It was also said that an agreement was being discussed with Tonga as well.
The official said that Beijing was establishing security perches in the Indo-Pacific with the help of these security agreements. The official also told the Financial Times that the security agreements are similar to what was agreed upon with Solomon Islands.
The move is evidence that China is expanding its sphere of influence in the Indo-Pacific with an aim to counter Australia and the US.
Another US state department official expressed concerns that China is making ‘a global effort to expand the places where they can operate in military or quasi-military ways’.
The US has more to worry about because the talks with Kiribati are at an advanced stage. Kiribati, the Pacific Island nation, is 3000 kms away from the US state of Hawaii where the US Indo-Pacific Command is based.
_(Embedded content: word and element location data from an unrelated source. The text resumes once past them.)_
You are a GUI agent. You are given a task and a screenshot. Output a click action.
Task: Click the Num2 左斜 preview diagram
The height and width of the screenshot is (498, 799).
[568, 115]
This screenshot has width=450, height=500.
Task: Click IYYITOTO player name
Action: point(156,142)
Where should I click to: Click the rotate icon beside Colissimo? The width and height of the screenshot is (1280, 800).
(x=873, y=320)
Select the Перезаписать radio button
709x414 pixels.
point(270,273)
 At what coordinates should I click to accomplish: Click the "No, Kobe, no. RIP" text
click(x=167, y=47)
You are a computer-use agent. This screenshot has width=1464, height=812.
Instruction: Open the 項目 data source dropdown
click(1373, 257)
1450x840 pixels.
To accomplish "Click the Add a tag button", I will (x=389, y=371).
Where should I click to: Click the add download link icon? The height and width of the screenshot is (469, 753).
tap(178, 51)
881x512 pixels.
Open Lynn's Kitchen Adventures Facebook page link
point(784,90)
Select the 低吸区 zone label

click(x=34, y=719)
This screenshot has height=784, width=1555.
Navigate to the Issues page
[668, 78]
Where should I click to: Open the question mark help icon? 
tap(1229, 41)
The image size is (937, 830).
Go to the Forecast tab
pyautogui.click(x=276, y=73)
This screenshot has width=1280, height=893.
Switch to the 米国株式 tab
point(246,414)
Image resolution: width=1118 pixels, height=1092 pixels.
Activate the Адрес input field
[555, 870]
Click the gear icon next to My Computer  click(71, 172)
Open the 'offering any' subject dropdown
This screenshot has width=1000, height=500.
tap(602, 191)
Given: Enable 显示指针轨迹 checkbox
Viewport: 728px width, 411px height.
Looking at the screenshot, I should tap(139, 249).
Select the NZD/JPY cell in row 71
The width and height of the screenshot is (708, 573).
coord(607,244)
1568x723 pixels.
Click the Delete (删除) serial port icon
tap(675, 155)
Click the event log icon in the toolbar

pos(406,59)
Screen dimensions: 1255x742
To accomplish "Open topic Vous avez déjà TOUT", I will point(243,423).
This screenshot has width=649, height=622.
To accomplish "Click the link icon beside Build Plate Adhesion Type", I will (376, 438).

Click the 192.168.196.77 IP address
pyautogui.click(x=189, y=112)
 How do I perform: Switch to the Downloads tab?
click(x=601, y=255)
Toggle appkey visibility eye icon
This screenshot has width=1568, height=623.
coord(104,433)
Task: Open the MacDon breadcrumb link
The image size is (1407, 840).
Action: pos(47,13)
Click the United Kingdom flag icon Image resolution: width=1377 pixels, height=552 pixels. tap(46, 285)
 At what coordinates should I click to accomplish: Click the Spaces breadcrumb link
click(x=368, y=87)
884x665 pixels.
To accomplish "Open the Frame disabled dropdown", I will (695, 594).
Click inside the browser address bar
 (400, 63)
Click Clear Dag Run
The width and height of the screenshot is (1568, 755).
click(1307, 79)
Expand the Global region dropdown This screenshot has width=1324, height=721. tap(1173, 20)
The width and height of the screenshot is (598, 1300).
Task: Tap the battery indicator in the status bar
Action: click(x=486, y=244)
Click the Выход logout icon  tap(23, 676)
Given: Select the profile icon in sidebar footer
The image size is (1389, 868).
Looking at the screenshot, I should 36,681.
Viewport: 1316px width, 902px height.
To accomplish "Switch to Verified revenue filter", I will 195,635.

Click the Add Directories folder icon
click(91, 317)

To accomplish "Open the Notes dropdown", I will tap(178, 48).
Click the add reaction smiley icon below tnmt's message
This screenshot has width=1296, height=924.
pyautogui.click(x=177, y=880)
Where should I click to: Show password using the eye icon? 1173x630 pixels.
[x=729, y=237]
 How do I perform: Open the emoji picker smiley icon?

The draft agreement between China and Solomon Islands allows the former to send police and even military forces to the islands, increasing concerns for AUKUS partners Australia and the United States – who are also members of the Quad grouping.
The finding comes at a time when US president Joe Biden is in the neighborhood and it remains unclear whether this issue will come up during the Quad meeting in Tokyo next week.
Kiribati for its part has denied entering into any new kind of security deal. Their foreign minister Michael Foon dismissed the reports. However, the opposition leader Tessie Eria Lambourne warned against being part of China’s plans.
“We are next in China’s plan to establish its military presence in strategic locations in our region,” she said. She also said that the local population was opposed to Chinese presence.
The Chinese diplomats in return for Kiribati’s obedience will now allow restarting a space tracking station in the island-nation.
The Chinese stopped work in the station after Kiribati established diplomatic ties with Taiwan after 2003 but after it switched its loyalties to Beijing in 2019, work is likely to restart buoyed by the talks of security agreement.
The Chinese are also upgrading an international airport in Luganville, Vanuatu, a major US military base during World War II, after a deal was struck between both parties on Friday.